Au cours de ma carrière j’ai exercé les responsabilités de Présidente de la Société Française d’Immunologie, puis de Présidente de la Fédération des Sociétés d’Immunologie Européennes (EFIS) où j’ai promu le développement de l’immunologie et sa diffusion au sein du grand public, participé à la création de plusieurs prix pour la discipline, et du premier congrès pan-européen d’immunologie qui a réuni à Paris plus de 5 000 personnes. Mon engagement m’a toujours poussée à rendre visible, compréhensible et accessible au plus grand nombre les informations scientifiques ; c’est ainsi que j’ai créé le service de presse de l’institut Curie que j’ai ensuite dirigé pendant près de 15 ans, et accepté il y a trois ans la direction de la revue
« cancer immunity and immunotherapy » (IF 5.7) au sein de la collection « Frontiers in Immunology ». C’est donc avec enthousiasme et avec cette double vision : chercheuse et enseignante, que j’ai accepté d’être rédactrice en chef de la première et unique revue francophone transdisciplinaire sur l’Immuno-Oncologie.

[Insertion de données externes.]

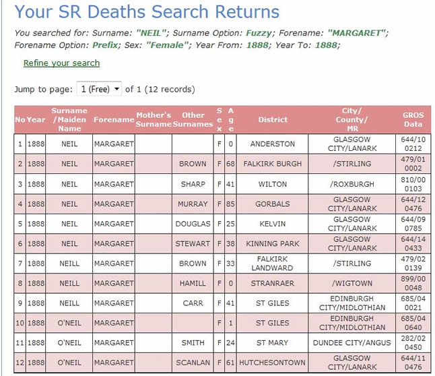Open the 'Jump to page' dropdown
The width and height of the screenshot is (435, 376).
pyautogui.click(x=98, y=89)
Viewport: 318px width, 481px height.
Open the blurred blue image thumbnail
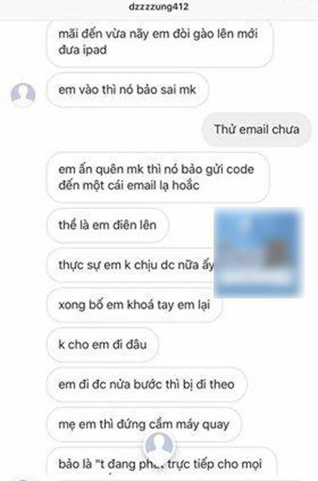259,252
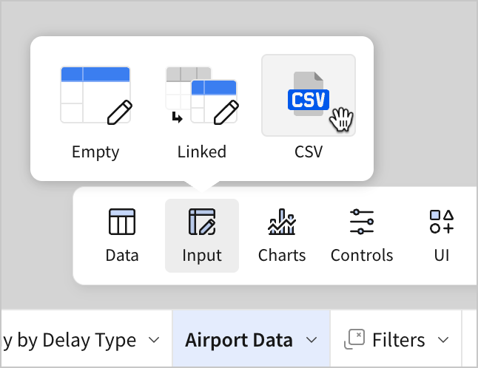Screen dimensions: 478x368
Task: Click the Linked label text
Action: [201, 152]
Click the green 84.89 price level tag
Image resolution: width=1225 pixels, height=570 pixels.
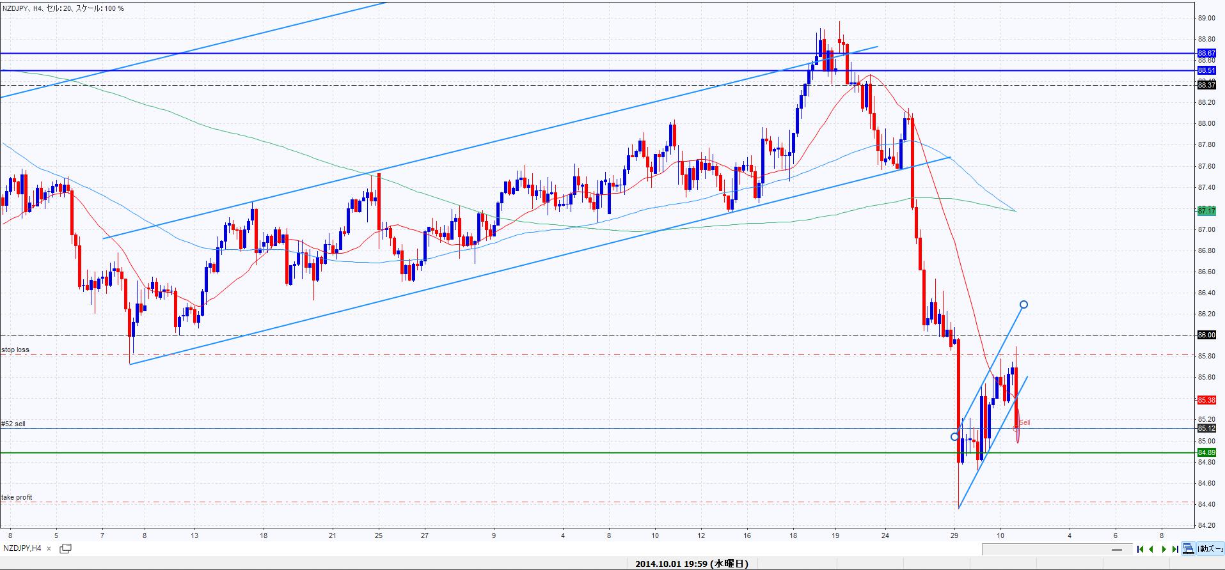pos(1206,452)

L’immuno-oncologie s’appuie sur un système complexe, bénéficie d’avancées technologiques qui ne cessent d’évoluer et est un enjeu majeur pour les entreprises pharmaceutiques. Dans cette optique, notre ambition sera de partager avec vous, régulièrement, des informations scientifiques s’appuyant sur l’expertise de comités pluridisciplinaires d’experts nationaux et internationaux du domaine, ainsi que des éléments très pratiques sur les questions que vous rencontrez au quotidien. Nous pourrons ainsi continuer à nous former dans cette discipline et rester en alerte sur l’actualité.

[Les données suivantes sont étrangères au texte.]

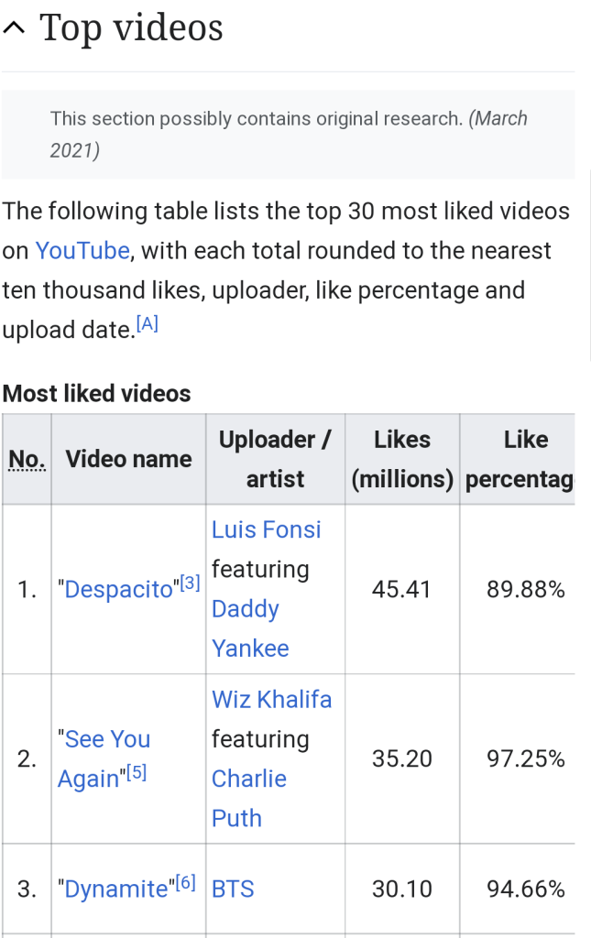Open the Despacito video link
591x938 pixels.
pyautogui.click(x=118, y=590)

En effet, malgré les résultats spectaculaires pour certains patients, l’enjeu global aujourd’hui est de comprendre comment mieux traiter (en termes de réponse, de gestion des effets secondaires, de résistances, de combi- naisons etc.). Aussi, l’approche transdisciplinaire est un élément indispensable pour la compréhension des mécanismes sous-jacents. C’est pourquoi nous privilégierons les analyses croisées effectuées par exemple par des chercheurs et des cliniciens ou par des représentants des différentes spécialités.

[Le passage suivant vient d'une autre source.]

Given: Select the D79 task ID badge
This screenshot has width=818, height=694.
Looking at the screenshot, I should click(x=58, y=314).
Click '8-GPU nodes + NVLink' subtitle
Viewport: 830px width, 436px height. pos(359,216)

Forts de notre ambition, nous espérons que vous trouverez dans ce premier numéro les éléments clés pour progresser dans vos pratiques. Ce premier numéro, qui est une synthèse des 1res journées scientifiques Immunité et Cancer qui se sont déroulées en collaboration avec l’Université Paris Descartes, se compose de :
• une mise au point « L’immuno-oncologie pour les non immunologistes » ;
• un dossier thématique « Immunothérapie et R&D : quels enjeux, quelles approches et quelles perspectives ? » ;
• cas clinique « Cancer de la vessie métastatique à l’ère de l’immuno-oncologie » ;
• un florilège des articles les plus marquants en 2016 ;
• un article rédigé par un jeune confrère interne sur l’Immuno-oncologie et le fractionnement de la radiothérapie.
Je tiens à remercier tous les auteurs et reviewers pour leur implication. Nous souhaitons donc que vous preniez autant de plaisir à lire ce premier numéro que nous en avons eu à le construire.